North Korea denounced on Tuesday the United States' approval of South Korea's nuclear-powered submarine push, warning it would trigger a 'nuclear domino' in the region. This marks Pyongyang's first response to the joint fact sheet released last Friday on outcomes from summits between the two allies' leaders. North Korea labeled the document as formalizing a confrontational stance and vowed countermeasures.
North Korea issued a strong rebuke on Tuesday via the Korean Central News Agency (KCNA) against the joint fact sheet released by South Korea and the United States. The document summarizes outcomes from summits between President Lee Jae Myung and U.S. President Donald Trump in August and October, alongside a joint communique from their annual defense talks in early November.
Pyongyang described the U.S. approval of South Korea's nuclear-powered submarine initiative as a 'serious development' that destabilizes security in the Asia-Pacific region. The KCNA stated, "The ROK's possession of nuclear submarine is a strategic move for 'its own nuclear weaponization' and this is bound to cause a 'nuclear domino phenomenon' in the region and spark a hot arms race," using the acronym for South Korea's formal name, the Republic of Korea.
It also condemned U.S. support for South Korea's efforts to secure uranium enrichment and spent nuclear fuel reprocessing capabilities as "laying a springboard for" Seoul to become a "quasi-nuclear weapons state." North Korea lashed out at the allies' commitment to the North's 'complete denuclearization,' calling it "the most vivid manifestation" of the Trump administration's policy.
"This is an intensive expression of their confrontational will to deny the constitution of the DPRK to the last. It proves that their only option is confrontation with the DPRK," the North said, referring to its official name, the Democratic People's Republic of Korea. It claimed the fact sheet formalizes Washington and Seoul's hostile intentions as policy.

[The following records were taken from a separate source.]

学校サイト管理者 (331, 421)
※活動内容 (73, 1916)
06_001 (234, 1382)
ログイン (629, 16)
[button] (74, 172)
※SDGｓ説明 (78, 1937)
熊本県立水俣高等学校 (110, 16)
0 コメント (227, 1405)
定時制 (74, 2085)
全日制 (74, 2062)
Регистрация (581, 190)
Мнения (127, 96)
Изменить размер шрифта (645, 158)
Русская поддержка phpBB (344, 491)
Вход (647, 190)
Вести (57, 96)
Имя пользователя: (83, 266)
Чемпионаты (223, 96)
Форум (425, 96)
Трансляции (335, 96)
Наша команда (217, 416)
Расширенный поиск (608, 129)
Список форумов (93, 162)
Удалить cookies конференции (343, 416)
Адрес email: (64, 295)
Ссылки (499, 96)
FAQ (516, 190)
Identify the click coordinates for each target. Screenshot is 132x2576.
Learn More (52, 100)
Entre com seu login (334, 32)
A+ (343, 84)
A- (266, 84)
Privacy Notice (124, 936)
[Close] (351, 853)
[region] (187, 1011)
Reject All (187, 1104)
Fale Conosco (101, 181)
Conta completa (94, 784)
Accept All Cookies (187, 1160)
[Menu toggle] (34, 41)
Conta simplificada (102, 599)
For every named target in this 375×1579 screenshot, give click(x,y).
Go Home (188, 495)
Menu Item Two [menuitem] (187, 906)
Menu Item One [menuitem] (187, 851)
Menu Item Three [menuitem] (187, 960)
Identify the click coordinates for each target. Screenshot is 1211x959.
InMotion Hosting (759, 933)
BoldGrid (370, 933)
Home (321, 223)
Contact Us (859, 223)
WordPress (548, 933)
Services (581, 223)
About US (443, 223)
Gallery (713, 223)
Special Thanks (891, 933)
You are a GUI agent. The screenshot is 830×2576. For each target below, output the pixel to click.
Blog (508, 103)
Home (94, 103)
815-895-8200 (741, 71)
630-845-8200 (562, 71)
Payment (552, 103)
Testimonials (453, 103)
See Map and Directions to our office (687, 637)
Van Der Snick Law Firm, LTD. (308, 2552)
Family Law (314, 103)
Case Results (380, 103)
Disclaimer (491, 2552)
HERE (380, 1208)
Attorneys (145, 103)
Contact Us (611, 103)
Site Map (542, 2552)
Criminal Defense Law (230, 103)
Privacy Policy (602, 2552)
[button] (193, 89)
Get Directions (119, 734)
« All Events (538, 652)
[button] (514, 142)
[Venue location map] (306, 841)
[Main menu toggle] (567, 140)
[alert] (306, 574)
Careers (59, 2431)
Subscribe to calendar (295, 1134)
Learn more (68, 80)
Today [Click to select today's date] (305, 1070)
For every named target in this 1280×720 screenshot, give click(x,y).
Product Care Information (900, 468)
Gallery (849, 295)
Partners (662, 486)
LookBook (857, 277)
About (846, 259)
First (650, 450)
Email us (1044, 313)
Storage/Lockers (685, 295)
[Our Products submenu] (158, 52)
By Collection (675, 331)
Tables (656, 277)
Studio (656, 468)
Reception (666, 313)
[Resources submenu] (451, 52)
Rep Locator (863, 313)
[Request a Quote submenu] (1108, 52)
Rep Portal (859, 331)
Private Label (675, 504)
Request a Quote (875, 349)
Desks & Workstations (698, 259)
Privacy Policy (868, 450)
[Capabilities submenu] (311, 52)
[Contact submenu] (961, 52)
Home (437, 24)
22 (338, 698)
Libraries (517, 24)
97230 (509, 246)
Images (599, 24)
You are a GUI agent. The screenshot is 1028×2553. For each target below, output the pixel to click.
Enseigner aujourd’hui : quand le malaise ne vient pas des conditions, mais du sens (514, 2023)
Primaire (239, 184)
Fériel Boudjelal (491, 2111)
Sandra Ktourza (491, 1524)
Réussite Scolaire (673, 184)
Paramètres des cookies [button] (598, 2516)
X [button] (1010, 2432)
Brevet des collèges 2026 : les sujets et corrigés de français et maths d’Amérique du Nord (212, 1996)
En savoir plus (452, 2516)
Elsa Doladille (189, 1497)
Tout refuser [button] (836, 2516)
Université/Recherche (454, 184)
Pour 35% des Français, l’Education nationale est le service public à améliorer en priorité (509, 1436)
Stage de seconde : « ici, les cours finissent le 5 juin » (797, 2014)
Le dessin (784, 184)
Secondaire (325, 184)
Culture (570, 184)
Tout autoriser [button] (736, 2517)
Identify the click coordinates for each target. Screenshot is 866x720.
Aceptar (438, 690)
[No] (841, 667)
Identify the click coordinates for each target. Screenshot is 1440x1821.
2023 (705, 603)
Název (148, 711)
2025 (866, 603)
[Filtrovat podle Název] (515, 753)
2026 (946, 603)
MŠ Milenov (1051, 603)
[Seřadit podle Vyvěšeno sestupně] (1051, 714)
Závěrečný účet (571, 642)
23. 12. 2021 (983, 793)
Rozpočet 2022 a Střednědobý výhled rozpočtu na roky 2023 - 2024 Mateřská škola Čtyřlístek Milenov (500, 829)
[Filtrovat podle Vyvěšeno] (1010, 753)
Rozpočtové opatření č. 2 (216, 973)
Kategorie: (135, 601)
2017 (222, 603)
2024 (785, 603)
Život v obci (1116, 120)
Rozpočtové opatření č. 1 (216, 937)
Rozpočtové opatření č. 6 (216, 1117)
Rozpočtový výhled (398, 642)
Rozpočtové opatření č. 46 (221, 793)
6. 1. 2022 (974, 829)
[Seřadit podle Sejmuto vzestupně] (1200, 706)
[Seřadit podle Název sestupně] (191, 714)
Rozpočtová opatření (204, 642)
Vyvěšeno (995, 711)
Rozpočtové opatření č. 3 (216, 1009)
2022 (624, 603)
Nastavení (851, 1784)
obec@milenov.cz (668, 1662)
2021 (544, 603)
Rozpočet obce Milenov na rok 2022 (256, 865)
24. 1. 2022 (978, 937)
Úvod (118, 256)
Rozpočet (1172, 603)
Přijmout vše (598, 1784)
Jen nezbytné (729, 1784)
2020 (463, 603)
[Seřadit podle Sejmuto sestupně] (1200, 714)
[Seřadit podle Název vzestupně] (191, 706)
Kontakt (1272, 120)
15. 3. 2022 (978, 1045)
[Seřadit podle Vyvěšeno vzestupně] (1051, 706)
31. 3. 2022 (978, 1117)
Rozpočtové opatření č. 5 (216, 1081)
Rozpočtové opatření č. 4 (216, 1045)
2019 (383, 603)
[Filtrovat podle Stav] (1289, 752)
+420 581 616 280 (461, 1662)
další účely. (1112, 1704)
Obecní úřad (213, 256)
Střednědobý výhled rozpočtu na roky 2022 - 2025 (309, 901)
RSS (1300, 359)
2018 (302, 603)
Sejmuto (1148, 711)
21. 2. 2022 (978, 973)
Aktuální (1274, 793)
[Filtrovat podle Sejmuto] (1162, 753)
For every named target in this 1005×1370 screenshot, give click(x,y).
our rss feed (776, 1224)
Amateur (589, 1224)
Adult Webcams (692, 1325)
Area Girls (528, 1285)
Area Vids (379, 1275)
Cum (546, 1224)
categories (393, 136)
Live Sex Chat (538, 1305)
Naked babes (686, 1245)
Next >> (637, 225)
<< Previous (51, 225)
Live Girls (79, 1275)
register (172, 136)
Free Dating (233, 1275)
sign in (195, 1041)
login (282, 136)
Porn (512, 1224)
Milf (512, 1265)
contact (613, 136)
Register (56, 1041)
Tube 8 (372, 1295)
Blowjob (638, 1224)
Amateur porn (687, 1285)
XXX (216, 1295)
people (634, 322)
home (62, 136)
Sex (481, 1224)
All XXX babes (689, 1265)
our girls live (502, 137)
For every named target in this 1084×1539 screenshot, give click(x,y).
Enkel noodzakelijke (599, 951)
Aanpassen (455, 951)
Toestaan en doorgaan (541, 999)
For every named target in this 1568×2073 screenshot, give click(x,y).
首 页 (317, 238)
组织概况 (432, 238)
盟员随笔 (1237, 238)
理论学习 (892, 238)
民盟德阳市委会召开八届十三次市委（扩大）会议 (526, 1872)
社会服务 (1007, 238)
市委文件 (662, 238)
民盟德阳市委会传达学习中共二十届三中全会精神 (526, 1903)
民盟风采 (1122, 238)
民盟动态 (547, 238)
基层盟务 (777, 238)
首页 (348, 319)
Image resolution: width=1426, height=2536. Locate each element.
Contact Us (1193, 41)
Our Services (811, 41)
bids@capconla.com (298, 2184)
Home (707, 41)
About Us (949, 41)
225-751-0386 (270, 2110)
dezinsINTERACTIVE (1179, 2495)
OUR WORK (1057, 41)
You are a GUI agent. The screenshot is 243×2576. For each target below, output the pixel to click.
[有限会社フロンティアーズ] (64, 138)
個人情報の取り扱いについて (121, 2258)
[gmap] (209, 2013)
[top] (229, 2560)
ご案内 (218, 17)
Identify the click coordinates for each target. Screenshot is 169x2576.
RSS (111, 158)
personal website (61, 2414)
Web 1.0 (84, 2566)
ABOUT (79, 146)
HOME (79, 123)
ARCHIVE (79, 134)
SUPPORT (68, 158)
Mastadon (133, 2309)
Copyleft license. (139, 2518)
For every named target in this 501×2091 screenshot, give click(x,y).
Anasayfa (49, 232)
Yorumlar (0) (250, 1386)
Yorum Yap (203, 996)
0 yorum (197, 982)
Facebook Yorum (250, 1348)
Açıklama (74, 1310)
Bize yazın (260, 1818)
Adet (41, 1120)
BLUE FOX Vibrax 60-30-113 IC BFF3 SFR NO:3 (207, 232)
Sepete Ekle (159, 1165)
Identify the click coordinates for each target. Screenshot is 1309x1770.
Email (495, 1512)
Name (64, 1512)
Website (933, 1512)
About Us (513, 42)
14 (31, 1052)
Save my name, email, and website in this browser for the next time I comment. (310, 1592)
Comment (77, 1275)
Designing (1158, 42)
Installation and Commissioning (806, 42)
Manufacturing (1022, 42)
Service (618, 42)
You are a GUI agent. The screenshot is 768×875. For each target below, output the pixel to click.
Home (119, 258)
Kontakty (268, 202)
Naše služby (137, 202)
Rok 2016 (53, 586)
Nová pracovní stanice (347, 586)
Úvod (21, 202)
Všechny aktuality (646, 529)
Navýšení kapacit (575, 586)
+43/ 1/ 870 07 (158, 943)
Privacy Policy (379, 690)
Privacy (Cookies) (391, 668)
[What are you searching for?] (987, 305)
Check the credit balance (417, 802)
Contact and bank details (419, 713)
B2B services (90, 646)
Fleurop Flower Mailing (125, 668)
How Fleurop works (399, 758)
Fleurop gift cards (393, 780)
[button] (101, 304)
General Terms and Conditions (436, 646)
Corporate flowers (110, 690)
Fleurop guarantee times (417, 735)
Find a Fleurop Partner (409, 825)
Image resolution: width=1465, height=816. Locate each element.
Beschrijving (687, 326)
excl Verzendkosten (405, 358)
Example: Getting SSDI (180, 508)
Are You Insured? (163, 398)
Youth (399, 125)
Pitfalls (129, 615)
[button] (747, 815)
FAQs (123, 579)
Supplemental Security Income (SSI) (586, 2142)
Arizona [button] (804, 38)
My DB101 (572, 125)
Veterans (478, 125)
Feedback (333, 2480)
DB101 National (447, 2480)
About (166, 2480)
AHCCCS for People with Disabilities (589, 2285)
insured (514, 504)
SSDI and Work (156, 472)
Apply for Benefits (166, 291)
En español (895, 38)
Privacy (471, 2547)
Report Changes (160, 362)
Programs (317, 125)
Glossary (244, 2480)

"The DPRK will take more justified and realistic countermeasures to defend the sovereignty and security interests of the state and regional peace," the KCNA added.
The response appears measured, issued as a commentary rather than an official government statement, and avoids naming Trump or Lee directly. This comes amid Pyongyang's silence on Trump's repeated proposals to meet leader Kim Jong-un for resuming stalled diplomacy; Kim has previously indicated openness to U.S. talks without demanding denuclearization as a precondition.